**Word and element pointing data**

········

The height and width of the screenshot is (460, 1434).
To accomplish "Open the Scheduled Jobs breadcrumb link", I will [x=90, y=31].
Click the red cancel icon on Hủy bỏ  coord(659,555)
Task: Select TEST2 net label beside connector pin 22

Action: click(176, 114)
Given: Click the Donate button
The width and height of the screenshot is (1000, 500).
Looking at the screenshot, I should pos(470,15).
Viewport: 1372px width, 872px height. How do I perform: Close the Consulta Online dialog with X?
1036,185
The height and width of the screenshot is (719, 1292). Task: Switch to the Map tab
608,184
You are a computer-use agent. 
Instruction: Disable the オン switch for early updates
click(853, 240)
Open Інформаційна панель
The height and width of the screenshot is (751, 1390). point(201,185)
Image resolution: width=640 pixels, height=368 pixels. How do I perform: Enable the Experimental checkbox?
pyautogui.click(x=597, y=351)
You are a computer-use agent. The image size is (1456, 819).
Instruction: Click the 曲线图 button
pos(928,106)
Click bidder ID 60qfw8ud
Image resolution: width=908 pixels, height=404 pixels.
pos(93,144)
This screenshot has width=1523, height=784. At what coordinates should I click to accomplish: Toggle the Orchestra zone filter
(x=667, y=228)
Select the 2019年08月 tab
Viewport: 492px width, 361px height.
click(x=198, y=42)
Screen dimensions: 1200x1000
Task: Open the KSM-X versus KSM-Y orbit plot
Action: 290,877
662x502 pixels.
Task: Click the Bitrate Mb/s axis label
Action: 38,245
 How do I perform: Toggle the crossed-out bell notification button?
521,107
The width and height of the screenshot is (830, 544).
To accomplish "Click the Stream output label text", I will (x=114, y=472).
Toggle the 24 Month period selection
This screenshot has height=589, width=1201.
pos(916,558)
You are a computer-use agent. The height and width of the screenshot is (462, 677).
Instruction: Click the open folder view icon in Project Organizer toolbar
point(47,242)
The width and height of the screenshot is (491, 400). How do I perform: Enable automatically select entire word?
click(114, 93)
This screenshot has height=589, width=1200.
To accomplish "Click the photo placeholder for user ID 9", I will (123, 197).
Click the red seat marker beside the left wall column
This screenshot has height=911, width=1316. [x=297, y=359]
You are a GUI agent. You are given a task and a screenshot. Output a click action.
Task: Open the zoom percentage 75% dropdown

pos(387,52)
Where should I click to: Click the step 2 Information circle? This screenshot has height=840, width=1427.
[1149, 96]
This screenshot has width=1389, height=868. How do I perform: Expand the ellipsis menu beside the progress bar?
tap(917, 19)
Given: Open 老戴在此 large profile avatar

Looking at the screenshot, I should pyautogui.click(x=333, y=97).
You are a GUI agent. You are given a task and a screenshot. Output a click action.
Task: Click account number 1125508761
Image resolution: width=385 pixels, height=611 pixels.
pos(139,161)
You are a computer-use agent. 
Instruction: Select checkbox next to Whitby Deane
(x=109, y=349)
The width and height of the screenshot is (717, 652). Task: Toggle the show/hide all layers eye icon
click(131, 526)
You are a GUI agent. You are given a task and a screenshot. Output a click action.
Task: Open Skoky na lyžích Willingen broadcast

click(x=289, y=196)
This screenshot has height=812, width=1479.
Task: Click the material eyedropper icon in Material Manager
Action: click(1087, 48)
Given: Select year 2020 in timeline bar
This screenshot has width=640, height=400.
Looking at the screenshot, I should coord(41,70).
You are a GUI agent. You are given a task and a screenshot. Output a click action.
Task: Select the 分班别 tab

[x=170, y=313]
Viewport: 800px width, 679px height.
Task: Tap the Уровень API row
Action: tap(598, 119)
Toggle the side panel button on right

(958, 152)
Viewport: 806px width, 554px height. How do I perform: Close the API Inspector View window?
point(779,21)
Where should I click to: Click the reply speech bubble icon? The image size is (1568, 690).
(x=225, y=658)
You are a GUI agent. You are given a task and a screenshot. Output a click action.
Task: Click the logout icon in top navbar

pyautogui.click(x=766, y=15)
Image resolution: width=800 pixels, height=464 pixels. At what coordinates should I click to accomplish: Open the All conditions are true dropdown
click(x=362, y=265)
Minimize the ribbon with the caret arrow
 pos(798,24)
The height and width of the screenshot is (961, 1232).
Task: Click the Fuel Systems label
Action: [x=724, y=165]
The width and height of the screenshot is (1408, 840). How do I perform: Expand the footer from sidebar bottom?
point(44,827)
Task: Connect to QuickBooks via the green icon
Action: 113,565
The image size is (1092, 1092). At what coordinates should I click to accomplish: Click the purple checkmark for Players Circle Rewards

········

**WRITTEN INSTRUCTION**
Can you repeat the lines of data starting at the line containing "Where should I click to: Click the step" and ending at the line containing "tap(917, 19)"?

**COMPLETE OUTPUT**
Where should I click to: Click the step 2 Information circle? This screenshot has height=840, width=1427.
[1149, 96]
This screenshot has width=1389, height=868. How do I perform: Expand the ellipsis menu beside the progress bar?
tap(917, 19)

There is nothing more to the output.